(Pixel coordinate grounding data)

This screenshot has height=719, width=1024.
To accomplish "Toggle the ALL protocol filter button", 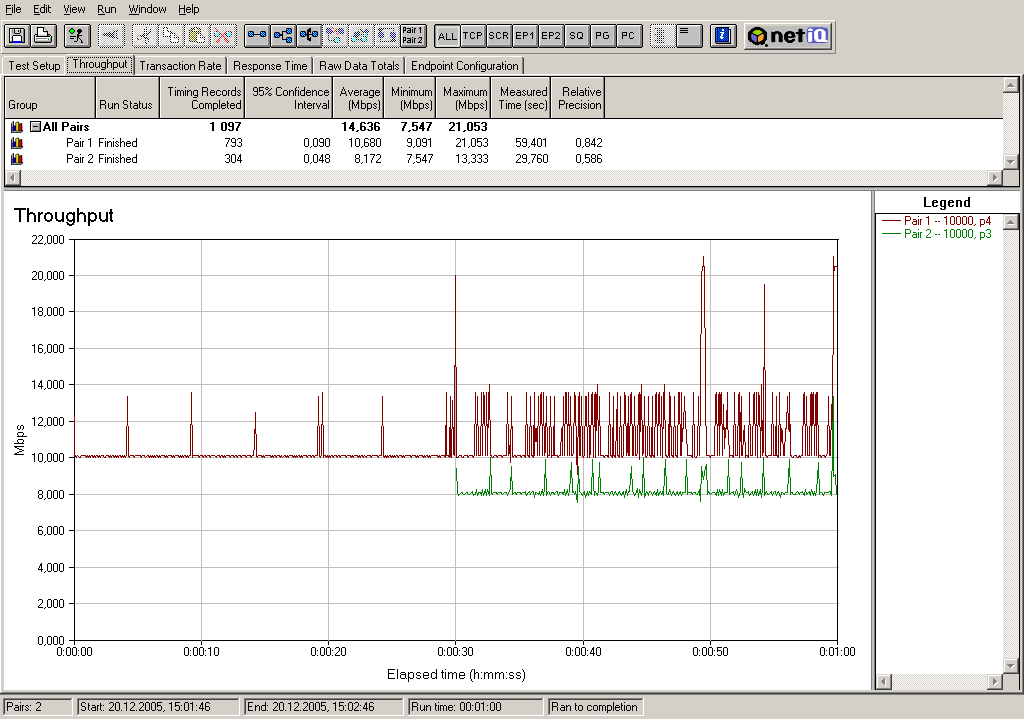I will click(x=447, y=36).

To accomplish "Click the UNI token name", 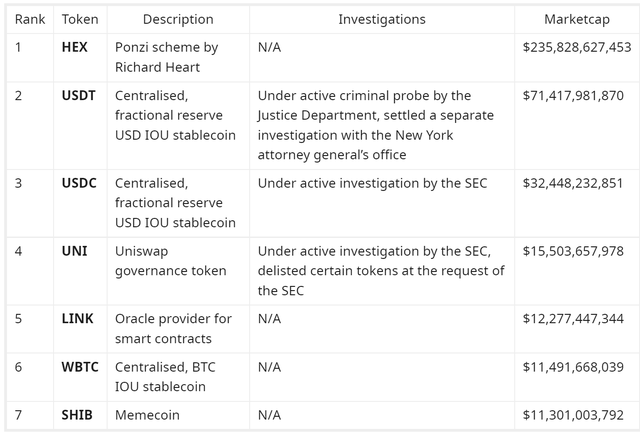I will [x=74, y=251].
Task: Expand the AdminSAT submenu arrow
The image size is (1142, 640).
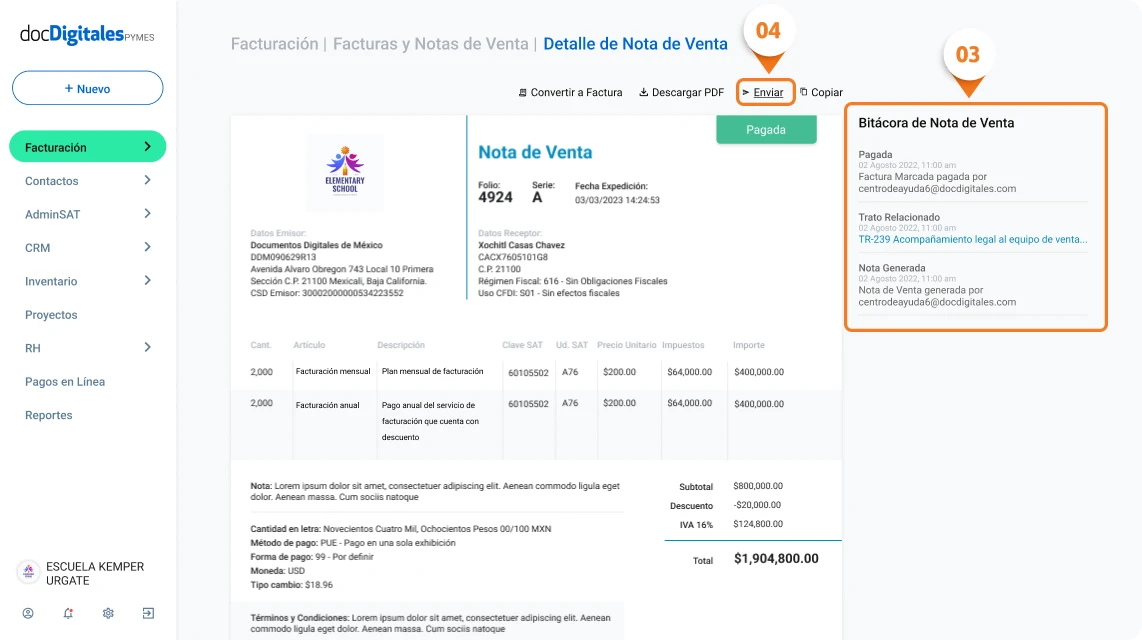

--- Exercise ---
Can you quote exactly, and only, the lines from the one containing "Task: Expand the AdminSAT submenu arrow" through the last line of the records above, keeping both ends and leaving out any pictures?

--- Solution ---
Task: Expand the AdminSAT submenu arrow
The image size is (1142, 640).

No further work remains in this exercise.